DSA

Container With Most Water in Java

4 min read Updated Mar 27, 2026

Engineering Notes and Practical Examples

This is a classic two-pointer optimization problem. The difficulty is not computing an area. It is proving which boundary can be discarded without missing the optimal answer.

Quick Summary

Signal What it tells you
answer depends on two ends of a range think opposite-direction pointers
area uses min(leftHeight, rightHeight) the shorter wall is the bottleneck
width shrinks every move any future improvement must come from height

The key invariant is: once one wall is the shorter side, keeping that same wall while shrinking width cannot produce a better answer.

Problem Statement

Given an array height, choose two indices i and j to form a container. The amount of water it holds is:

min(height[i], height[j]) * (j - i)

Return the maximum possible area.

Why Brute Force Misses the Pattern

Brute force checks every pair of lines, which is O(n^2). That works, but it ignores the structure of the formula.

Area depends on two things:

  • width: j - i
  • limiting height: min(height[i], height[j])

When we move inward, width always gets smaller. So if a later container is going to be better, the limiting height must improve enough to offset that lost width.

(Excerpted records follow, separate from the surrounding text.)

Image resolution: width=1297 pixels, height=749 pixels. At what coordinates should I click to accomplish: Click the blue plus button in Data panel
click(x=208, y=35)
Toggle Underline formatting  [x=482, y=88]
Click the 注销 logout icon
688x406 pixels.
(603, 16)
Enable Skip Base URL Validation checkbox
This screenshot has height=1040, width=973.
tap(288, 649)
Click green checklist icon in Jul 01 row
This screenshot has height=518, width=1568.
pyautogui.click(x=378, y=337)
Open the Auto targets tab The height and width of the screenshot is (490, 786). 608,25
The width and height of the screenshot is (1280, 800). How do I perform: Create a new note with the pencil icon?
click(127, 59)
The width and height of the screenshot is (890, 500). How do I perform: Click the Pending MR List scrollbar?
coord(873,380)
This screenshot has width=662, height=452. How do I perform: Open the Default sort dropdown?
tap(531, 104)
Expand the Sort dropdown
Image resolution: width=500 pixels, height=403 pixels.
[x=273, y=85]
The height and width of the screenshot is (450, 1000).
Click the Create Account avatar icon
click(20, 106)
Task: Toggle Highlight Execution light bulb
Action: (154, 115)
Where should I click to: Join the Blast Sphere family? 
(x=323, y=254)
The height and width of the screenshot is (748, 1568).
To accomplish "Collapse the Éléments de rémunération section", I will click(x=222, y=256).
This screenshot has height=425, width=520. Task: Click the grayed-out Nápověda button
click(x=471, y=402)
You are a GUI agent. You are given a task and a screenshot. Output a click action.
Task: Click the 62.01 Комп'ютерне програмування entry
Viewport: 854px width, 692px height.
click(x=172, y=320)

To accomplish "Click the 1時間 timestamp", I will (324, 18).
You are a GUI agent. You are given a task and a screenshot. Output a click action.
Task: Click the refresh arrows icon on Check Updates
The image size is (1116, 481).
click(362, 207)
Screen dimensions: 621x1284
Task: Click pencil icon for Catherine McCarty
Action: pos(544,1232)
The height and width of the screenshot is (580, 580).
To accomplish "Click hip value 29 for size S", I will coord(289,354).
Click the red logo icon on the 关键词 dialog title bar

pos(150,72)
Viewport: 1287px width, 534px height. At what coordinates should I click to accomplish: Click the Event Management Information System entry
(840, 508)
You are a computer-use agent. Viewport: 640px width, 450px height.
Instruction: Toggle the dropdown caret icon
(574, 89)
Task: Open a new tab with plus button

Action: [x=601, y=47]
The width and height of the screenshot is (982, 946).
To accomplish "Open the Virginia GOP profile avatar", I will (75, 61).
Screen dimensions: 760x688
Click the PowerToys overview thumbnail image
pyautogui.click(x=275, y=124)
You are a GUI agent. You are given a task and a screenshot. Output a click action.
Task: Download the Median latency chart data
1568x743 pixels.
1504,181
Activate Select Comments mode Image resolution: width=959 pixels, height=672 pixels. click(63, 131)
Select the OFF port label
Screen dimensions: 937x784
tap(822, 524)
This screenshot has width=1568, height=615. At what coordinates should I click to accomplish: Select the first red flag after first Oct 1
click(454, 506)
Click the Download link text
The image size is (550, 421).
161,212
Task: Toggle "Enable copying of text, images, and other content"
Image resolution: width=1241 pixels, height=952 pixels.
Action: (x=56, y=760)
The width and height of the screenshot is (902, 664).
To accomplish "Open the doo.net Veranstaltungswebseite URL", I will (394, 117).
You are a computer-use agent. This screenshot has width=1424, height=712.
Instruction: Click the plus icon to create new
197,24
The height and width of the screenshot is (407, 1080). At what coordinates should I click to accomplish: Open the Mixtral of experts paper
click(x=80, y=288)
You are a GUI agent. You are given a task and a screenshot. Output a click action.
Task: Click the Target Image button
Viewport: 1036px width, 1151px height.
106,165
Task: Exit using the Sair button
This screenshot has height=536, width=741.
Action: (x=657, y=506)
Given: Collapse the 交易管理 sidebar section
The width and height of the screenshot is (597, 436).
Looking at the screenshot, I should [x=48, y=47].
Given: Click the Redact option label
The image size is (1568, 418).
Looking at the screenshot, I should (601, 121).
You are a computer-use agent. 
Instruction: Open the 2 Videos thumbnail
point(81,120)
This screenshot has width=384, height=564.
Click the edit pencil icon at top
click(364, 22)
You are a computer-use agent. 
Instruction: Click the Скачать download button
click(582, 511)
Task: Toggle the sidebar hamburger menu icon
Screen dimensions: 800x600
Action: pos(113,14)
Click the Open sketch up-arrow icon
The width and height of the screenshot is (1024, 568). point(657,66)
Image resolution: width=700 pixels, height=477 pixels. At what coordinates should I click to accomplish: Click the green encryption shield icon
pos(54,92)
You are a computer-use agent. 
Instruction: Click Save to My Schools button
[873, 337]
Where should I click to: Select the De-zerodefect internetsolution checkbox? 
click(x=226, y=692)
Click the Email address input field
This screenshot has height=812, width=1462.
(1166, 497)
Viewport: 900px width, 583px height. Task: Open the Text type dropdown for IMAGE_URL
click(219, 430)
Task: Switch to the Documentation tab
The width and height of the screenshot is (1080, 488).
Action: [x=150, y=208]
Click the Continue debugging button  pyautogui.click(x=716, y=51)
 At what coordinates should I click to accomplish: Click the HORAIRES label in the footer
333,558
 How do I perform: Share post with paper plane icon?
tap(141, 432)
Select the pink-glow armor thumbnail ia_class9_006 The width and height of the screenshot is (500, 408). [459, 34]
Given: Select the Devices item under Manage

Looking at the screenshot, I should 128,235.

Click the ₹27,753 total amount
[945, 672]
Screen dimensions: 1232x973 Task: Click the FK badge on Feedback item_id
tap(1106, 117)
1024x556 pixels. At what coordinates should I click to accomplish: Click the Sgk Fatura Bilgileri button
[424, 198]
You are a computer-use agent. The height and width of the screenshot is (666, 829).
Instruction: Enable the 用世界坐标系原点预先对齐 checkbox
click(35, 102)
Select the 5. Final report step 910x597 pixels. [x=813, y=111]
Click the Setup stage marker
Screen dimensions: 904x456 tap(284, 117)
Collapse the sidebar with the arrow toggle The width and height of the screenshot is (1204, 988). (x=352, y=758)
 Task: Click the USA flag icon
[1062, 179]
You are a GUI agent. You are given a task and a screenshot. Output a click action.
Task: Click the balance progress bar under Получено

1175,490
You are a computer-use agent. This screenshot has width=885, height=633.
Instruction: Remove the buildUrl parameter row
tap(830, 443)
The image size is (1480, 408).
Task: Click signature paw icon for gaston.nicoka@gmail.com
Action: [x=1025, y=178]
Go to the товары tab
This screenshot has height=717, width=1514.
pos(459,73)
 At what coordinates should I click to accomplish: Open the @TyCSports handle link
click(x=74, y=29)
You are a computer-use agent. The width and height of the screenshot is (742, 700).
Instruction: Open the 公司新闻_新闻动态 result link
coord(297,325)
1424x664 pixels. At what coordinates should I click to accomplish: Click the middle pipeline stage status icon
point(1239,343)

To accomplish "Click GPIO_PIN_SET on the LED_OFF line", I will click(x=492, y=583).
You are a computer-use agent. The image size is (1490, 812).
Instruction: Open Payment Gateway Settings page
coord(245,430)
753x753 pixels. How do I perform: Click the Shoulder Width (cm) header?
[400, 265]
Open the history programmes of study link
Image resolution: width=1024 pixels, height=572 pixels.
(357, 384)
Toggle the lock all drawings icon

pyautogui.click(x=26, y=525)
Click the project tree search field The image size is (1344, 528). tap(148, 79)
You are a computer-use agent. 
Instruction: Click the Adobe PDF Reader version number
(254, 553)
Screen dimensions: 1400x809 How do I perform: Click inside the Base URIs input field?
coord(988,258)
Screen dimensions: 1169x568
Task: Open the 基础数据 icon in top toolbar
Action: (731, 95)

That is the whole reason a linear scan becomes possible.

Optimal Approach

  1. start with the widest possible container: leftmost and rightmost walls
  2. compute its area
  3. move the pointer at the shorter wall
  4. keep the best area seen so far

Why move the shorter wall? Because it is the current bottleneck. Moving the taller wall keeps the same limiting height while shrinking width, so that move cannot help.

class Solution {
    public int maxArea(int[] height) {
        int left = 0;
        int right = height.length - 1;
        int best = 0;

        while (left < right) {
            int h = Math.min(height[left], height[right]);
            int w = right - left;
            best = Math.max(best, h * w);

            if (height[left] < height[right]) {
                left++;
            } else {
                right--;
            }
        }

        return best;
    }
}

Why Moving the Shorter Side Is Correct

Suppose:

  • left height = 2
  • right height = 10

The current water height is limited by 2. If we move the right wall inward:

  • width gets smaller
  • the limiting height is still at most 2

So that move cannot improve the answer.

The only rational hope is to move the shorter wall and search for a taller bottleneck.

Dry Run

Input: [1,8,6,2,5,4,8,3,7]

  1. left=0 (1), right=8 (7) area = 1 * 8 = 8 move left
  2. left=1 (8), right=8 (7) area = 7 * 7 = 49 best = 49 move right
  3. left=1 (8), right=7 (3) area = 3 * 6 = 18 move right
  4. continue inward

No later container beats 49, so the answer is 49.

Visual Intuition

left                             right
  v                                v
[ 1, 8, 6, 2, 5, 4, 8, 3, 7 ]

Current area is limited by the shorter wall.
If that shorter wall stays the same and width shrinks, the area cannot improve.

That is why the shorter wall is the only side worth discarding.

Common Mistakes

  1. moving both pointers every round
  2. moving the taller wall by default
  3. using left <= right and evaluating zero-width containers
  4. memorizing the rule without understanding the limiting-height argument

Debug Checklist

  • print left, right, both heights, and area each iteration
  • test [1,1] to confirm the smallest valid case
  • test [1,8,6,2,5,4,8,3,7] and confirm the answer is 49
  • say the invariant out loud: the shorter wall is the only useful side to move

Pattern Generalization

This belongs to the same family as:

  • Two Sum II
  • Valid Palindrome
  • 3Sum after sorting

The common question is: which move safely discards impossible candidates without losing the optimum?

Complexity

  • Time: O(n)
  • Space: O(1)

Key Takeaways

  • This is a pruning argument disguised as a two-pointer problem.
  • The shorter wall is the current bottleneck, so it is the only side worth moving.
  • Width always decreases, so later improvement can only come from a better limiting height.